Cansado de dizer e fazer. As mesmas promessas sobem ao palanque do cotidiano interrompido.
O óbvio aflito, em cada passagem descoberto.
O eco estala na garganta quando reage, quando grita e quando cala.
E não há quem tire de dentro esse subúrbio interno feito de conhecidos amanhecidos.
Rebate com força o provável. Acerta, erra sobre metas.
O impossível planejado ante a morte que é um corte no andar do pensar.
O sem fim de cada momento a parar.
Em um instante sem solução.
O que dizer: alguém dentro fala e reage em meu corpo e me desafia.
Procuro especialista de multidões.
Eu trouxe isso?
Aflições.
Tome duas pílulas contra a urbanidade.
Os barulhos ensurdecedores. O amontoado perdido nos assuntos.
Retira o som, evidência de triste presença.
O mal que não parte, retumba.
Doutor, necessito de um silenciador de acasos.
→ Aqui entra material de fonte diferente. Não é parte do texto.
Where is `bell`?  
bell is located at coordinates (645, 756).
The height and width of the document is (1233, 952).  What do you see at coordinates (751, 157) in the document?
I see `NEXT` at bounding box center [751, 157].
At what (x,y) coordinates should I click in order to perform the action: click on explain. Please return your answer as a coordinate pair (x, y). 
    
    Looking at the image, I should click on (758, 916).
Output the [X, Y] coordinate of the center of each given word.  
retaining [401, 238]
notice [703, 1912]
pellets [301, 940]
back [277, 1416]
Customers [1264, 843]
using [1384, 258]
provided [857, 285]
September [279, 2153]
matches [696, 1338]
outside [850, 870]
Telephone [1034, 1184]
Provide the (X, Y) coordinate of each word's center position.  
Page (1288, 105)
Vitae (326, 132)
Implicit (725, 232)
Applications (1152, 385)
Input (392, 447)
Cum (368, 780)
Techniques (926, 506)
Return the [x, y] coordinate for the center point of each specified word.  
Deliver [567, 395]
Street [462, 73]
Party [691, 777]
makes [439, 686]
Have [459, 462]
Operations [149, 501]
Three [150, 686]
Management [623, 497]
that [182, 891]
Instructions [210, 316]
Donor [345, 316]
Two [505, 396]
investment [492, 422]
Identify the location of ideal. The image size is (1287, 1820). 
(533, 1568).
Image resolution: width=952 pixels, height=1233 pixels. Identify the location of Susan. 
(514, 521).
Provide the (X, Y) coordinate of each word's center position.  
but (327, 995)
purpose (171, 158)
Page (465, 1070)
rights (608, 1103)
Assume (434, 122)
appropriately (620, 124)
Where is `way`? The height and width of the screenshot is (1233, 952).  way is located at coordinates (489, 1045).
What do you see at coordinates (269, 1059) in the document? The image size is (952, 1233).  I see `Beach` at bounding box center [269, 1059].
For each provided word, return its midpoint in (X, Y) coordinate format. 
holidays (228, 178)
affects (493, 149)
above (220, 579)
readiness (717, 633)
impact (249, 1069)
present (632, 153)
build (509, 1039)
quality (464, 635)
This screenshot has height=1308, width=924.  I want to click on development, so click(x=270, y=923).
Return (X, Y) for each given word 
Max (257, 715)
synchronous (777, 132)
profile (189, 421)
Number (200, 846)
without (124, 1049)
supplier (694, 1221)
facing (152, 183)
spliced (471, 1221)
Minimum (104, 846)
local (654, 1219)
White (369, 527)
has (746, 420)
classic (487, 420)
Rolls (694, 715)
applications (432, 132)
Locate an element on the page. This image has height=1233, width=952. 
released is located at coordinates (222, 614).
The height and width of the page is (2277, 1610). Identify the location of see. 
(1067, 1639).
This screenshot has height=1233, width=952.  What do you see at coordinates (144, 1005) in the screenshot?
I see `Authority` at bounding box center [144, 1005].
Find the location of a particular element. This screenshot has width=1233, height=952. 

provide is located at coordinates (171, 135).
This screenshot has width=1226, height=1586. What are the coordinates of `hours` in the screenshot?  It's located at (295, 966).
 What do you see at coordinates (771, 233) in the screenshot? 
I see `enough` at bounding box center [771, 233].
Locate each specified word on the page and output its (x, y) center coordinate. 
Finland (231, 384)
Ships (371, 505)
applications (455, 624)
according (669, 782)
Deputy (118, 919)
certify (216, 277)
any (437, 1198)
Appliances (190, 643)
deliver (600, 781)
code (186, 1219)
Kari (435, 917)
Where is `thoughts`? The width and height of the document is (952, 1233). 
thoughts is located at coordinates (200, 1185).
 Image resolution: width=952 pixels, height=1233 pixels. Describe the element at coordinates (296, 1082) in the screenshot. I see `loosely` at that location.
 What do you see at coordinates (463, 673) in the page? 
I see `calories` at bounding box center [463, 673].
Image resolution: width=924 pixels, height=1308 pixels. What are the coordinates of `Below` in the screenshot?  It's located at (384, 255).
Constantes riscos, tropeço, eu me desequilibro.
Esbarra em meus ombros o último vendaval de sonhos e idéias.
Fosse engenheiro de espaço lotado,
psicólogo de divã móvel a carregar o paciente enquanto faz compras
no shopping e ouve o noticiário da última estupidez.
Faria um limitador automático de fotos contra fatos extremamente trabalhados que
cansam a alma.
Por favor, um finalizador de música chata, de campainha de supermercado. E da marcha fúnebre, do riso cínico que deixa o cuspe despencar.
Pode-se amargurar o seguinte: que todo um emaranhado de
acontecimentos vêm de uma única fábrica.
O descascador da vontade está enguiçado.
A quantidade tão
grande.
É a imensidade, ao invés de se sentir acompanhado, torna-se solitário.
O que é isso?
É o bloqueador do máximo induzido comum.
Crava essa voz inaudita.
E obriga, manda, a se ficar mais ansioso.
Liga os aparelhos todos de casa.
Ensurdecedor demorado.
Alongado com arrepiados de falta de senso.
E quando se
chega do trabalho com aquela compra, o barulho preso na bolsa, parece ver que se debate, que vai saltar fora e expandir.
O mínimo reduzido tem seu ruído.
Horas da noite em casa, depositado sobre o balcão da cozinha os prensados desejos.
Ainda vivos, abro o
saco plástico que grita.
As coisas diárias, mortuárias.
E a se ocupar delas. O seus guardados trágicos, do mercado desterrados, pouco a pouco devorados.
Escrevo uma carta para quem sou mesmo.
Tenho esperança que não a receberei e não a atenderei e não a responderei.
Envia flores para o seu
desconhecido preferido.
No teatro assista àquela peça que não entende; algum
tempo no lugar menos usado da casa, as ondas curtas do rádio ligado.
O estremecimento de algo, uma língua não conhecida; a locadora de sonhos pode ajudar a encontrar um lugar jamais imaginado; a biblioteca pode ser arrombada, e um livro nunca escrito fala de alguma filosofia, histórias de passar a noite em claro; e de um
país distante, de uma vila esquecida alguém narra histórias.
Muda o modo de vestir; faz um gesto novo para atender ao telefone.
Cria uma festa para comemorar o azar da existência e traz consigo amigos de infância.
Engolido, mesmo assim, de início ao fim no lugar comum.
Levanta-se, põe a mão no ar para pegar algumas estrelas.
O que aparece é apenas caminho, não é fim.
Anda descalço na chuva fria.
O corpo veículo.
Os que sabem ficar a sós.
O pedaço de tudo como uma parte completa do irrisório.
O mínimo fala.
Dentro, alguém me inventa com um nome.
E nem sou o que digo ser.
E se faz caminho na rua da vida.
Sem lugar.
Sem chegar.
Sem calar.
A palavra lavra.
Insiste em seu mergulho.
Risco da forma e orgulho.
Mesquinharia desalinhada.
Conjunto ativo da representação
possível.
A deformação da forma.
Abandona a norma.
É um esforço do cão acreditar nisso: a vida é início e final.
A própria existência não pode ser comprada.
Porrada do existir, respirar, viver.
E se pudesse mentir que não sinto, que não me importo com o campo, e detesto a urbanidade, e nem lembro por onde passei hoje.
Tivesse de dizer olá, compreender uma resposta.
Aceitar a sua presença.
Força, dor, doença.
Diga quem está aí?
Ferido, o conhecido retorna, veste outra vez o que sou, e novamente não me vejo ao espelho, nele, o desconhecido.